━━ SELECTED TEXT ━━
Although several schools showed interest in him and his parents wanted him to take his time with his decision, Kearney had no doubt in his mind that he was going to be a Buckeye.

His freshman season, however, was not exactly smooth.

The 2015-16 Buckeye hockey team was very young, and with a loaded non-conference schedule facing them, they didn’t exactly get off to the greatest start.

In fact, they were 0-7 to begin the year and entered the winter break 3-11.

The second half proved to be a 180-degree turn, as OSU and Kearney found their grooves, and he was also able to play at Yost for the first time as a Buckeye.

“I had been to places like Yost and had seen what a college atmosphere is like,” Kearney said. “That was one of the main reasons I wanted to play college hockey. Going there and being on the other side of it, it was incredible. It’s fun and it was better being a Buckeye. It’s cool to go in there and be the ones who are getting cheered for, but if you can go in there and shut all 6,000 of them up and come out with a win, it makes it even more special.”
━━━
*TASKS TO PERFORM:*
**1.** In the passage about Kearney's freshman hockey season, write out the text word for word, starting at "The 2015-16 Buckeye" and ending at "the greatest start.".
**2.** List each sentence that Kearney is quoted as saying in the passage about his freshman hockey season.
━━ RECORD EXCERPTS ━━
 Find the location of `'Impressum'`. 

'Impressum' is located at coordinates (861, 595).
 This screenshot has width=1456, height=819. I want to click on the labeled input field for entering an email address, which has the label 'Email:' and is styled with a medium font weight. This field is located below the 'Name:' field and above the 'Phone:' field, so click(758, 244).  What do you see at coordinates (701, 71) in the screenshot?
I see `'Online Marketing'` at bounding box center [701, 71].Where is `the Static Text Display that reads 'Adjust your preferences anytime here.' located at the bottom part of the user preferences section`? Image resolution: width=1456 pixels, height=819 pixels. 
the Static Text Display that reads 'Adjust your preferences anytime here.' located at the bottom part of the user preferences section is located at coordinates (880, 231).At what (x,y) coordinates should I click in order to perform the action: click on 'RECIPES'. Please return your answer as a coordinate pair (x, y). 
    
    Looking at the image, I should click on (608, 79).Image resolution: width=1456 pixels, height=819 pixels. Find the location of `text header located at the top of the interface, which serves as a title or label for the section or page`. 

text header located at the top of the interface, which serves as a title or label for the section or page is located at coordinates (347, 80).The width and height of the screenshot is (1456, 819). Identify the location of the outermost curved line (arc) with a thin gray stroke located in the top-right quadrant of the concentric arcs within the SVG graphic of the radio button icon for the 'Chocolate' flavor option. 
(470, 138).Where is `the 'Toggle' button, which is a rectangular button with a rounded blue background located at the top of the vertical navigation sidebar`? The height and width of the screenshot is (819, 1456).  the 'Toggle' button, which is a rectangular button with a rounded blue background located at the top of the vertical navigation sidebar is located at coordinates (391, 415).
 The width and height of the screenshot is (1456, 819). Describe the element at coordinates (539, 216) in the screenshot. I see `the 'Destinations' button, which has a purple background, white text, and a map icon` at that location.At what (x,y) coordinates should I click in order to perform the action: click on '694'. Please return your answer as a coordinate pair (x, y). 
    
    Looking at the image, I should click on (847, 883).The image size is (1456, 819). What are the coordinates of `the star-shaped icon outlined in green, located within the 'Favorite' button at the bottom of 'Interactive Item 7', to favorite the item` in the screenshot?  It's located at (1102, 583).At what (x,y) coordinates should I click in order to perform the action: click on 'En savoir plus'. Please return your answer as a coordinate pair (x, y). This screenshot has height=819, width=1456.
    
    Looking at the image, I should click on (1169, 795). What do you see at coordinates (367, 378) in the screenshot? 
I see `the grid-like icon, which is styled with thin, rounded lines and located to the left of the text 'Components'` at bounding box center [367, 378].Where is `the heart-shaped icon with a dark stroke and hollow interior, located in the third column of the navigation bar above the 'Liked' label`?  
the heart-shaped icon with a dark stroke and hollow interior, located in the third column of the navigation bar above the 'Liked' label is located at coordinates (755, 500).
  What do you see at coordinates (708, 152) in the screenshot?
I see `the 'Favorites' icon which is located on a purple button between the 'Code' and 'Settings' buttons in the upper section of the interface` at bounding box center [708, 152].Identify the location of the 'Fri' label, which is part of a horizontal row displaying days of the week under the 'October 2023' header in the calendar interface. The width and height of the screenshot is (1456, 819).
━━━
*ANSWERS FOR THIS EXERCISE:*
**1.**
The 2015-16 Buckeye hockey team was very young, and with a loaded non-conference schedule facing them, they didn’t exactly get off to the greatest start.

**2.**
- I had been to places like Yost and had seen what a college atmosphere is like.
- That was one of the main reasons I wanted to play college hockey.
- Going there and being on the other side of it, it was incredible.
- It's fun and it was better being a Buckeye.
- It's cool to go in there and be the ones who are getting cheered for, but if you can go in there and shut all 6,000 of them up and come out with a win, it makes it even more special.